**Try it**
Make an exact copy of the lines from the one containing "The height and" through the end of the records below, and leave out every picture.

[Stored items]

::::::::

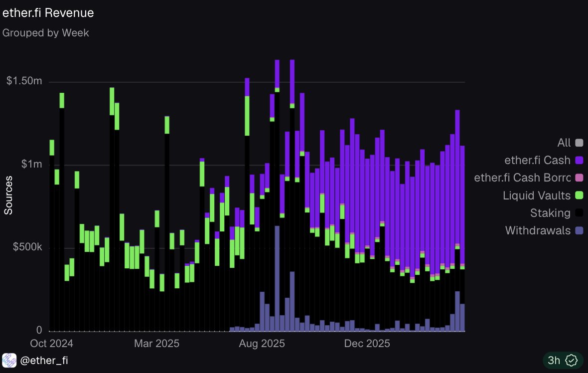This screenshot has height=373, width=588.
Task: Click the Dec 2025 axis label
Action: point(367,344)
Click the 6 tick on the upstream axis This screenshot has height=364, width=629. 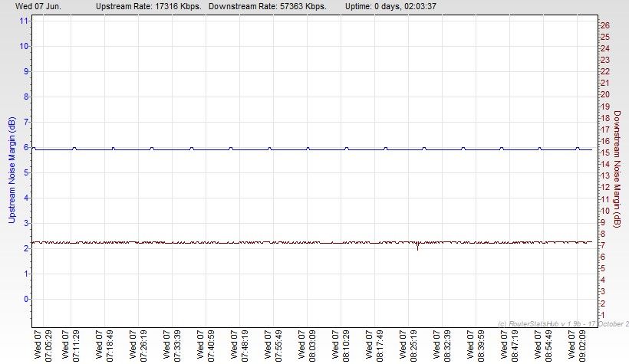click(x=26, y=147)
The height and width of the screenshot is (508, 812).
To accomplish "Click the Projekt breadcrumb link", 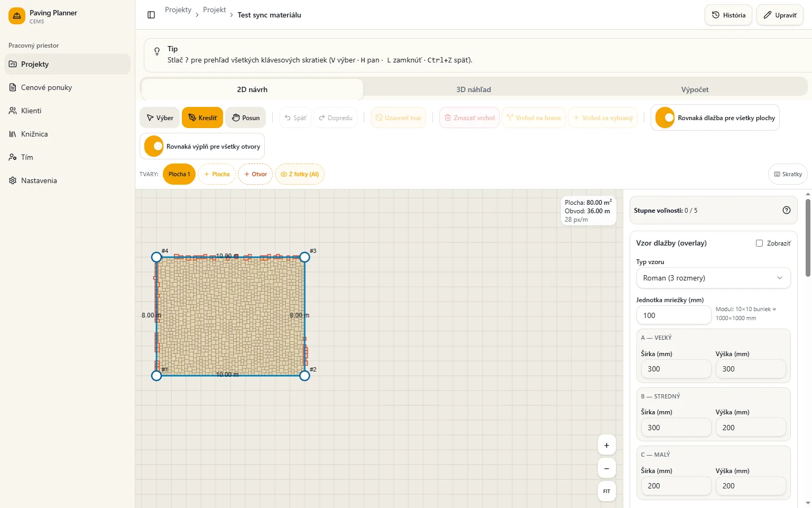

::::::::

**Written answer**
The height and width of the screenshot is (508, 812).
To accomplish "Click the Projekt breadcrumb link", 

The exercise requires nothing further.